Edgmon named House speaker, ending stalemate
House Rep. Bryce Edgmon has been named to serve a second straight term as House speaker, ending a 31-day deadlock.
Edgmon won the nomination put forth by Rep. Chris Tuck, D-Anchorage, on a 21-18 vote. Rep. Gary Knopp was out of town and not present to vote.
Even so, Edgmon got the necessary Republican support from Reps. Chuck Kopp, Jennifer Johnston, Gabrielle LeDoux of Anchorage and Louise Stutes of Kodiak.
LeDoux and Stutes had always been aligned with a Democratic-led caucus that Edgmon guided for each of the last two years.
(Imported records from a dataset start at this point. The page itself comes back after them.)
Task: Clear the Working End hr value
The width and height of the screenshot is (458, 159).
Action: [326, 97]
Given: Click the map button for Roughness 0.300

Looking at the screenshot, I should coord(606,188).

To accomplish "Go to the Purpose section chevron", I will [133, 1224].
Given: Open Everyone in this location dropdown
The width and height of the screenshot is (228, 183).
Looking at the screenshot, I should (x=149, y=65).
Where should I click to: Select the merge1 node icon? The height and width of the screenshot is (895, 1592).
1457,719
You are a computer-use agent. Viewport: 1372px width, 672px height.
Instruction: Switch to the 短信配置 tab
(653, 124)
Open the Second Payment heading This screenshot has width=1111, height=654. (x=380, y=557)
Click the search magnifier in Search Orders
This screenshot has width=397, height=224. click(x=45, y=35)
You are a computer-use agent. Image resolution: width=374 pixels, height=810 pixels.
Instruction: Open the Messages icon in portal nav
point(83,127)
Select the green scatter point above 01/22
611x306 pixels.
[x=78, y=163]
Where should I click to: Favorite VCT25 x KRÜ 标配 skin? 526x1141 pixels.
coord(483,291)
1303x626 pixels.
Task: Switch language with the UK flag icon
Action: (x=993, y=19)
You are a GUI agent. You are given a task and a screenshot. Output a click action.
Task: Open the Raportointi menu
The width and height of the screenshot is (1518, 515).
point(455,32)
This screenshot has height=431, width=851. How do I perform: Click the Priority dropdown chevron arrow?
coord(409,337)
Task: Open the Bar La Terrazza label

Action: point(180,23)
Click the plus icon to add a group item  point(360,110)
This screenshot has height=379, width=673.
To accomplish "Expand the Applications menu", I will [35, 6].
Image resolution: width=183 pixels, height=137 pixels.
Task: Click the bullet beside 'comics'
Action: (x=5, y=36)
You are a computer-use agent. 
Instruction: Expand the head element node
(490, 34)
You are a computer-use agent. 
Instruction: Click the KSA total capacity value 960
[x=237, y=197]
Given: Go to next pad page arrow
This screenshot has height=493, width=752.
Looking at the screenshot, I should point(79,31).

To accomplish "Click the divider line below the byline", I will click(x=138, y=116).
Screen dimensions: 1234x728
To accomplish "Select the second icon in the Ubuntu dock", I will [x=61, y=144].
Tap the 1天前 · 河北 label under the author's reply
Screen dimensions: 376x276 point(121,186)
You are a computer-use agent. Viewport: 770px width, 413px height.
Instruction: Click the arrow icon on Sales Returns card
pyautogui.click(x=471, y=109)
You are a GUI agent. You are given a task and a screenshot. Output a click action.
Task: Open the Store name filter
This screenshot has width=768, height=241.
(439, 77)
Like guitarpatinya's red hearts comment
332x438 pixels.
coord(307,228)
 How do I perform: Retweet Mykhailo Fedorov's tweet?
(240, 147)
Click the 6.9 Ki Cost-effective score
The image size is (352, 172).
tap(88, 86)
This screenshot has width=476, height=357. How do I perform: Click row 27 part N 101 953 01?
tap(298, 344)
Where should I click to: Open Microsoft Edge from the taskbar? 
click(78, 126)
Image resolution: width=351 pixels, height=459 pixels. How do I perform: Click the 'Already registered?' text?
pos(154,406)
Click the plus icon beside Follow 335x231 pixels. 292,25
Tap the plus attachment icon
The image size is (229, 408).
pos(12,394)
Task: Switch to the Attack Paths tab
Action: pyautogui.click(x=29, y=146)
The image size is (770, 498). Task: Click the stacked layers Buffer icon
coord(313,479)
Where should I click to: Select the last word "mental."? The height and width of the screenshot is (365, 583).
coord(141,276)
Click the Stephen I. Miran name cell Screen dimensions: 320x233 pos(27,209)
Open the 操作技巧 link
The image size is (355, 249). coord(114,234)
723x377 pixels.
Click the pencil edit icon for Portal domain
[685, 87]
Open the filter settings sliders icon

It was Kopp and Johnston who threw their support behind Edgmon after backing Dave Talerico, R-Healy, in previous votes.
“I want to quote the late Ted Stevens,” Johnston said. “I’m going to say, 'The hell with politics, I’m going to just do what’s right for Alaska.' What’s right for Alaska is we get this House in order.”
Making his intent to support Edgmon known, Kopp said it was time to move forward with a permanent speaker.
“My vote reflects strong support for the House of Representatives,” Kopp said. “This is the people’s House. It’s time for the people’s House to move forward. And today I will casting my vote for Representative Bryce Edgmon to make that happen.”
Edgmon briefly addressed the House after winning back the gavel:
"Given that the time remaining in the session is not ideally as it would be the full length of the session, I still feel heartened in the sense that I think we can pick up where we left off and make up for lost time and really focus on what truly is the responsibility in front of us, which is a fiscally sustainable budget.
“And a budget that Alaskans will not only be proud of, but also a budget that also culminates all the needs and essential services that are important to our constituencies individual but to the state as a whole.”
Since Jan. 15, the House stood in gridlock and without formal organization. The best it could do was elect a temporary speaker, Neal Foster, D-Nome, but it could not establish committees, nor could it receive bills or messages from the governor.
The Republican caucus had 20 members; the Democratic led caucus had 16 Democrats, two Republicans and one independent. Knopp stood as the outlier, having left the Republican caucus adamant that a 21-member majority was “doomed to fail.”
On Monday, Edgmon quietly shed his Democratic party affiliation and remains undeclared. He joins Ketchikan’s Dan Ortiz as the second member of the caucus.
Edgmon has been in office for 12 years, just two years behind Rep. Mark Neuman, R-Big Lake, the senior member of the House, and has served in Republican- and Democratic-led caucuses.
“To me, I was willing to make the sacrifice, make the change," Edgmon said. "I think it’s right choice to not only move the House forward, but also move Alaska forward.”
Nome Democrat Neal Foster had served as temporary speaker until a permanent presiding officer could be elected.
Shortly after his victory, Edgmon said Kopp would serve as the House majority leader. Foster and Tammie Wilson, R-North Pole, are set to serve as House Finance Committee co-chairs while Steve Thompson, R-Fairbanks, should become the Rules Committee chair.
A GOP statement later Thursday said 15 Republicans will be serving in the minority with Rep. Lance Pruitt, R-Anchorage, serving as the minority leader.
The House must still establish committees so it can begin to hear bills. With Gov. Mike Dunleavy having just released his budget on Wednesday, the House Finance Committee is expected to begin hearings next week.
The House traditionally passes the operating budget first, then sends it to the Senate for additional work.